**What you have to do**
Among the entries that follow, count the lines that contain the word "avatar" and say how many there are, writing nothing else.

**Input for this task**
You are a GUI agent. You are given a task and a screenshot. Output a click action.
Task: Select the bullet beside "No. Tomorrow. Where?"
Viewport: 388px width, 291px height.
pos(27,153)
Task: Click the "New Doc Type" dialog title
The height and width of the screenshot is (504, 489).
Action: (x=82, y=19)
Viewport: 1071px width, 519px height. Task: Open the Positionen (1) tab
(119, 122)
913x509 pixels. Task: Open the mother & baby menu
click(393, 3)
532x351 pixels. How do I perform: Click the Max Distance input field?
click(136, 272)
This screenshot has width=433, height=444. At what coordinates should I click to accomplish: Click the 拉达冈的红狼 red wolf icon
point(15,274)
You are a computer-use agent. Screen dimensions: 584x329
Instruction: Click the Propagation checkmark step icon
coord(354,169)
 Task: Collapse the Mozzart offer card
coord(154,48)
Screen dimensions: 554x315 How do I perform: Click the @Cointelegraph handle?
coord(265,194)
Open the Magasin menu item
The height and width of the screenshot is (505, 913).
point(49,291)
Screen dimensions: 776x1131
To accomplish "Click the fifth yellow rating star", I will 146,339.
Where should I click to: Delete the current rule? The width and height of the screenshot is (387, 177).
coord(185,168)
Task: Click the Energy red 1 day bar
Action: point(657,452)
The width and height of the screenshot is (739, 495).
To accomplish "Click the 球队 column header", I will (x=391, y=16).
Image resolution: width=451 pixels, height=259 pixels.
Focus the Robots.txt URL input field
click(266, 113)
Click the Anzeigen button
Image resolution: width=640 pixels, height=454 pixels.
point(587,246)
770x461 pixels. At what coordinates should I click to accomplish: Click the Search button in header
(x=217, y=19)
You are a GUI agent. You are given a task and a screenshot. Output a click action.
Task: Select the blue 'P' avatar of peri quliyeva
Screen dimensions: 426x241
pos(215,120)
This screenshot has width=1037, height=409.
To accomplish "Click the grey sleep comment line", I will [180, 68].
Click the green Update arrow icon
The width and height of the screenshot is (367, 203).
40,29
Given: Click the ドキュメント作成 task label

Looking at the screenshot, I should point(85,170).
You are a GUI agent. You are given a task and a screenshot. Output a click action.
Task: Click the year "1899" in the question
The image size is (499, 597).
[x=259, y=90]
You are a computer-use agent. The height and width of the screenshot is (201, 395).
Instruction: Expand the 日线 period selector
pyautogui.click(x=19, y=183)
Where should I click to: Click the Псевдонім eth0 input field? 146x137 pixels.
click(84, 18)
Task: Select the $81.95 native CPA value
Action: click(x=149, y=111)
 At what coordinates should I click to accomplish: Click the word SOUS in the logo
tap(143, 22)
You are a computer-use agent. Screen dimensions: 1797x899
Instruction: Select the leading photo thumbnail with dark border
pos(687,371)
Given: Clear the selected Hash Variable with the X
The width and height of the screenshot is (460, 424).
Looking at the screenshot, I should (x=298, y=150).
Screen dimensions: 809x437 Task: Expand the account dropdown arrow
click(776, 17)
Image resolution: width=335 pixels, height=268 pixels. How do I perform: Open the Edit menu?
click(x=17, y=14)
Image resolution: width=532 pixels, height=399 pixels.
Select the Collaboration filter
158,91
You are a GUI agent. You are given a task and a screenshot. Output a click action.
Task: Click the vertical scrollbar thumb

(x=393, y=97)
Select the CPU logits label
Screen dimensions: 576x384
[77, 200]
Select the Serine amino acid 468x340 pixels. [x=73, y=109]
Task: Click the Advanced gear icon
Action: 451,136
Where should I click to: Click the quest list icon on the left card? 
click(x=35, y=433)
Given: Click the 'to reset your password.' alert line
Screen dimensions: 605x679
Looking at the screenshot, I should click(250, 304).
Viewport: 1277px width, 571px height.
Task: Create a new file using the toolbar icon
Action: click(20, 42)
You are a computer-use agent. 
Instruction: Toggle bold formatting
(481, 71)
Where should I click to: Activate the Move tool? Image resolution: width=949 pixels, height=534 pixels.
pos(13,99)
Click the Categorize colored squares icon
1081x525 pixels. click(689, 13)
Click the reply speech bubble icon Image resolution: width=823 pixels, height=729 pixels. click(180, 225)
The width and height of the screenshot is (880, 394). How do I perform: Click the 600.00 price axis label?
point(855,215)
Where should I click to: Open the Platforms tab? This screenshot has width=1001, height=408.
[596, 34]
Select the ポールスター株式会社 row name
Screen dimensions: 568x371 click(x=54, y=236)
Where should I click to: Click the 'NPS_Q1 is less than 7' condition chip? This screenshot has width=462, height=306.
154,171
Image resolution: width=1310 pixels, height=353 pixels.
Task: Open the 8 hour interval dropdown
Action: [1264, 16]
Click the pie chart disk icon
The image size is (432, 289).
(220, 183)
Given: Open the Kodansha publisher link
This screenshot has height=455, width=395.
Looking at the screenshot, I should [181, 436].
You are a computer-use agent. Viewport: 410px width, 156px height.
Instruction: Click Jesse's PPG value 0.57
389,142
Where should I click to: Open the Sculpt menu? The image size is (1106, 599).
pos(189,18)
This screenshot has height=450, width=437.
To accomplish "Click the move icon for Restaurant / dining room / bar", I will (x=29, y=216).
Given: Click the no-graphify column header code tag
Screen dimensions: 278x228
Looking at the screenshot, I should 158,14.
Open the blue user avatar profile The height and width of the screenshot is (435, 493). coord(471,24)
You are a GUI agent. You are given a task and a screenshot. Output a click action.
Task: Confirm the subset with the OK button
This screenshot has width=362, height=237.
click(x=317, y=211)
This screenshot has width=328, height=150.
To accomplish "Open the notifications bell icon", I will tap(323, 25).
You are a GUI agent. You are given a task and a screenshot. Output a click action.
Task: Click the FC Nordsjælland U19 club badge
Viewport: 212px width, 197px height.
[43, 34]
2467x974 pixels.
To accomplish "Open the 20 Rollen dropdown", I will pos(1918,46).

**Response**
2